UNG酶

為保證PCR結果的準確性，要預防非特異性PCR擴增和污染。常用的措施是使用UNG酶(Uracil-N-Glycosylase)和Taq酶熱啓動。PCR反應最常見, 最重要的污染物是PCR產物,防污染熱啓動PCR試劑盒以dUTP取代dTTP，所以PCR產物都是含有dU的DNA鏈。在PCR開始前增加50℃的保温步驟，UNG酶即可將反應體系中已有的U-DNA污染物中的尿嘧啶鹼基降解，並在隨後變性這步的條件下DNA鏈斷裂,消除由於污染DNA產生的擴增，從而保證擴增結果的特異性，準確性。同時UNG酶被滅活,不會再降解新擴增的產物U-DNA。

高品質的UNG酶可以消除高達10⁸的U-DNA產物，和熱啓動Taq酶一同用於建立含有UNG/dUTP防污染體系的熱啓動PCR反應系統。

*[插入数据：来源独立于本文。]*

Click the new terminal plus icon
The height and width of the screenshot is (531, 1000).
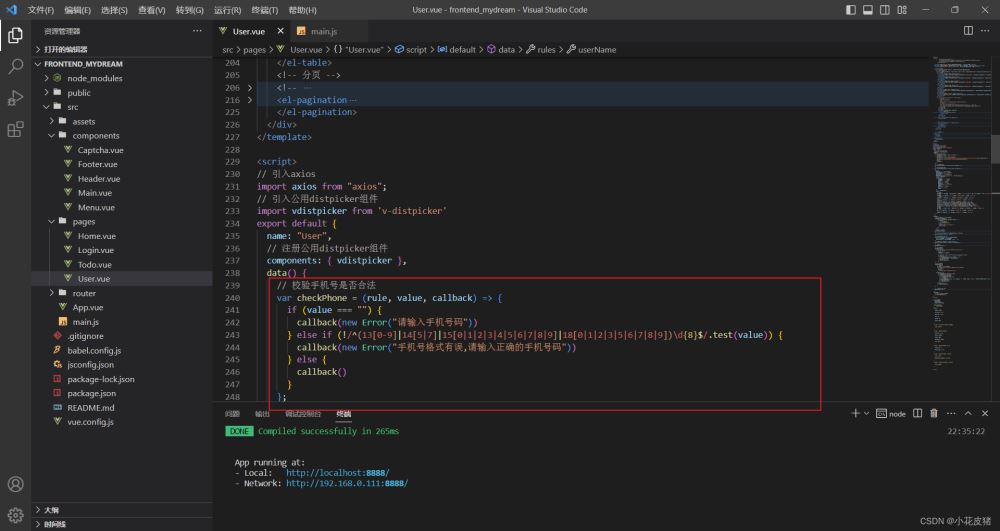(x=855, y=413)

· 克隆有Ecoli K12 Uracil-N-Glycosylase 基因的大腸桿菌經誘導表達後，再經三次過柱純化分離出來的重組蛋白。分子量25.66 KDa。

· 反應條件： 50 ℃ ，2 分鐘；反應 buffer: 20mM Tris-HCl(PH:8.0); 1mM EDTA; 1mM DTT 。